• WHAT THE TASK ASKS: Exactly the lines from the one with "This screenshot has height=536, width=1194." through the end of the data below must be set down, and no pictures with them.

Segment Start: PROVIDED DATA

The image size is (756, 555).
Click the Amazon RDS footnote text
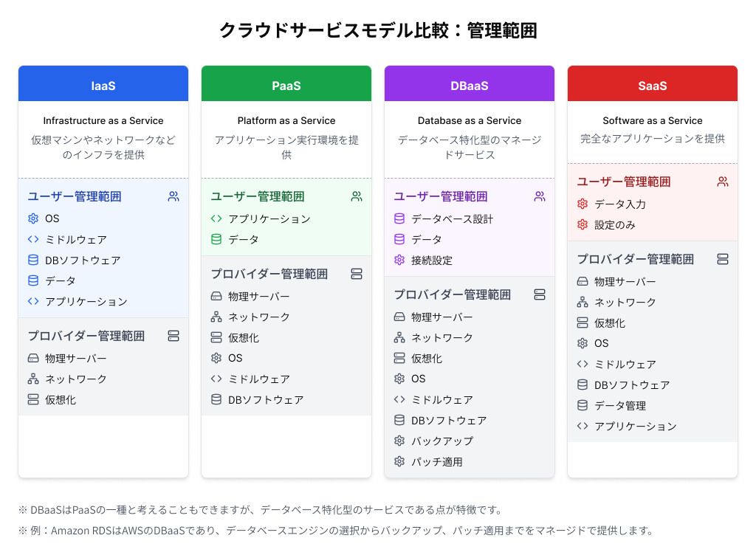coord(336,531)
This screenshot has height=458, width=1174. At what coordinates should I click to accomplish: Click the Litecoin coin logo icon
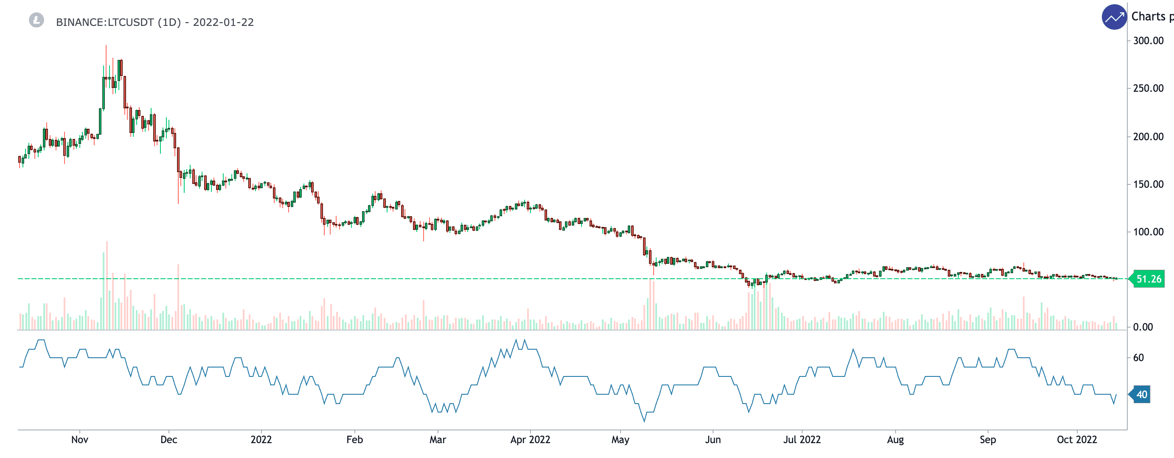[x=36, y=20]
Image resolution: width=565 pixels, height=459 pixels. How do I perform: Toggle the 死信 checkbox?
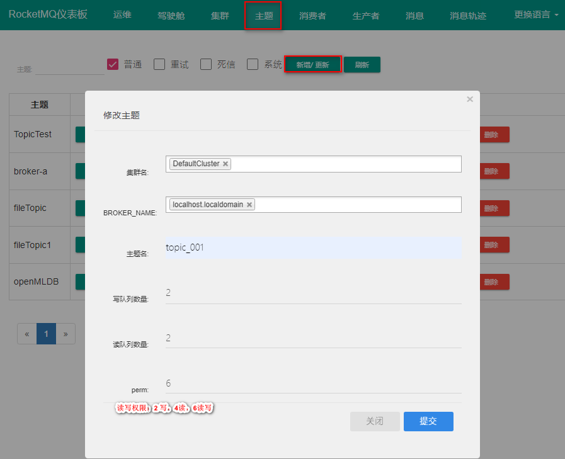coord(206,64)
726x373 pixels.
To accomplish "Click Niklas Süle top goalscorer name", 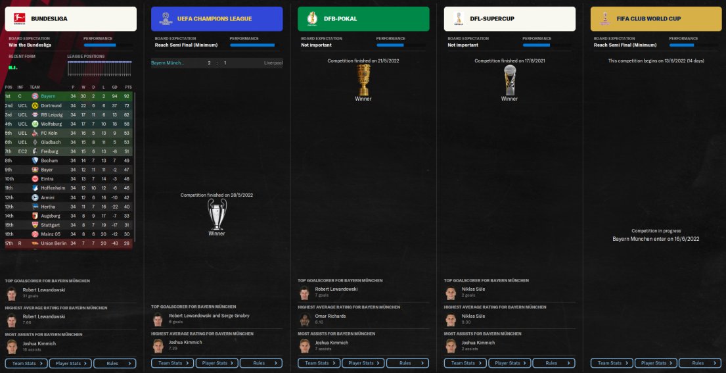I will point(473,289).

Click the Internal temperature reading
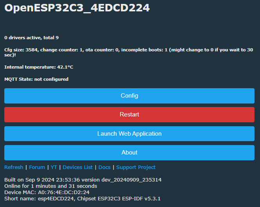point(39,67)
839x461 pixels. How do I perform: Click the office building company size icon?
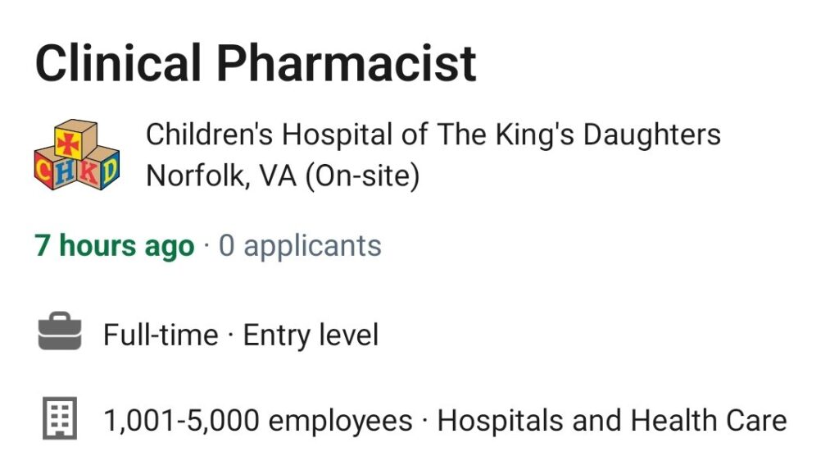tap(60, 418)
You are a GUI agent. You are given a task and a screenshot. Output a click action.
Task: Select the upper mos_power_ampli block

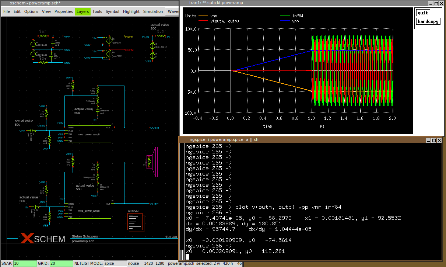[x=89, y=134]
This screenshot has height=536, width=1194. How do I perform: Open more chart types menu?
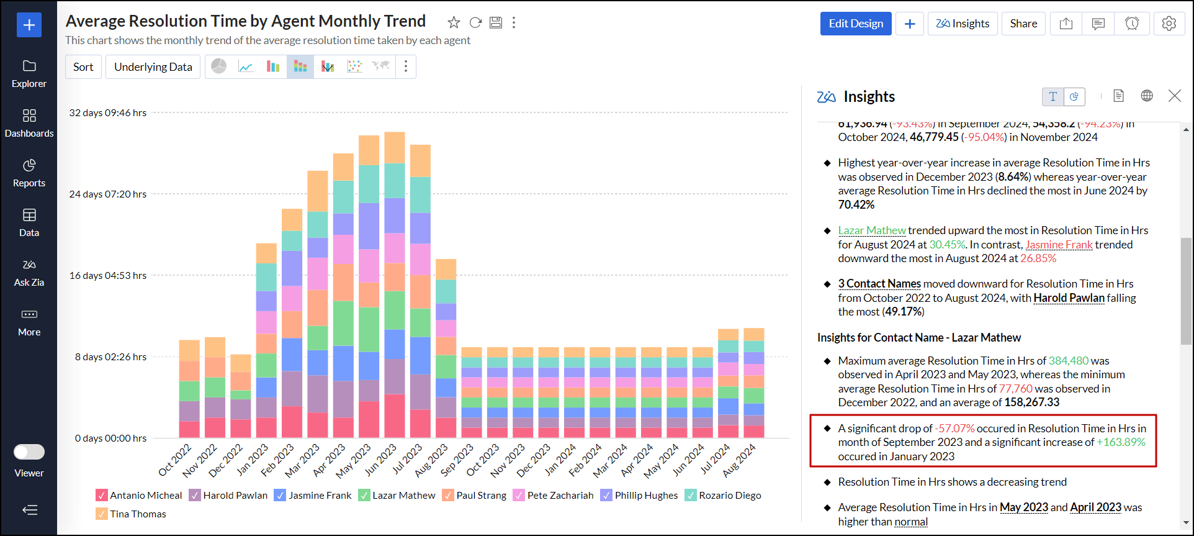tap(406, 66)
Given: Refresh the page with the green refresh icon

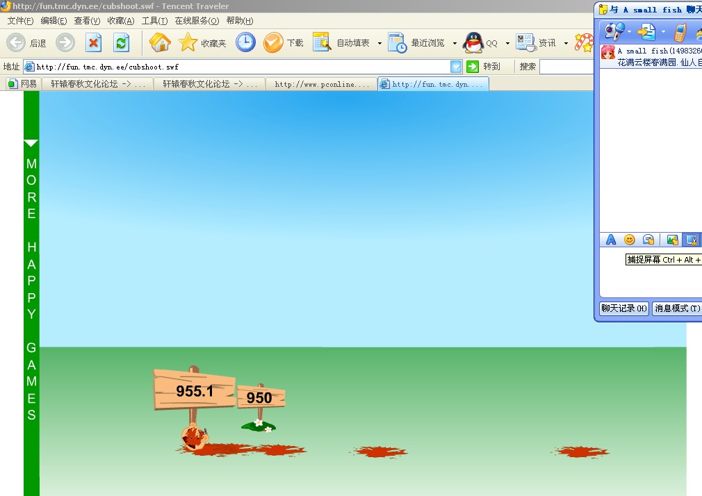Looking at the screenshot, I should tap(122, 43).
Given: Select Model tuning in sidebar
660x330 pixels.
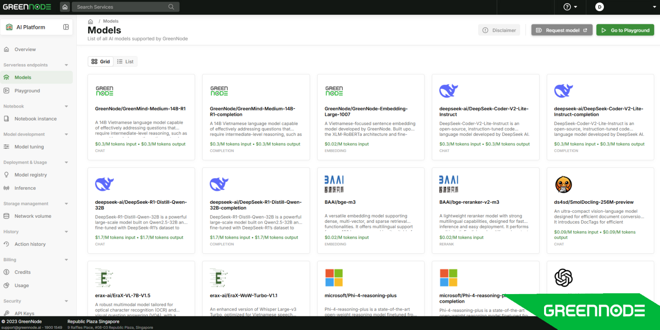Looking at the screenshot, I should tap(29, 147).
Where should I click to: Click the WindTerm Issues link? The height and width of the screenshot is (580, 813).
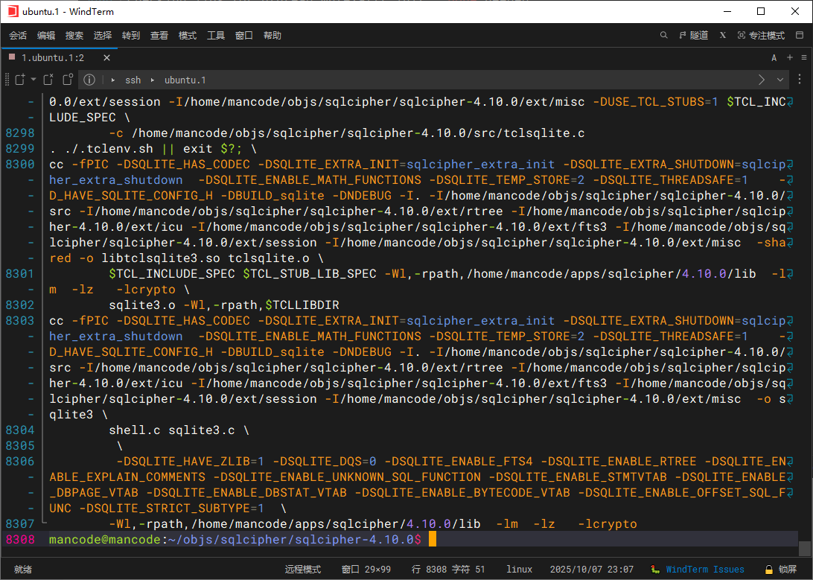(704, 570)
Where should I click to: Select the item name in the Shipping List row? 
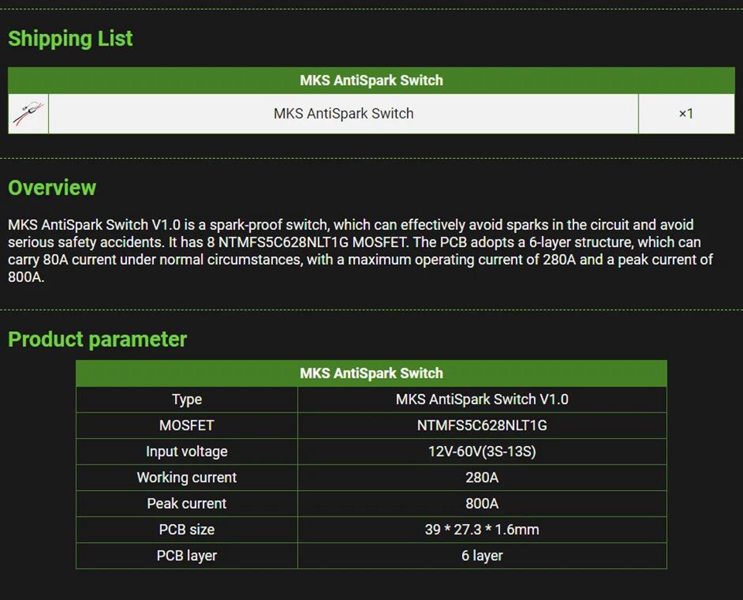343,114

Segment End: PROVIDED DATA

• SOLUTION TO THE EXERCISE:
This screenshot has height=536, width=1194. How do I perform: Open more chart types menu?
tap(406, 66)
Given: Refresh the page with the green refresh icon

Looking at the screenshot, I should tap(122, 43).
Given: Select Model tuning in sidebar
660x330 pixels.
Looking at the screenshot, I should tap(29, 147).
Where should I click to: Click the WindTerm Issues link? The height and width of the screenshot is (580, 813).
(704, 570)
Where should I click to: Select the item name in the Shipping List row? 
343,114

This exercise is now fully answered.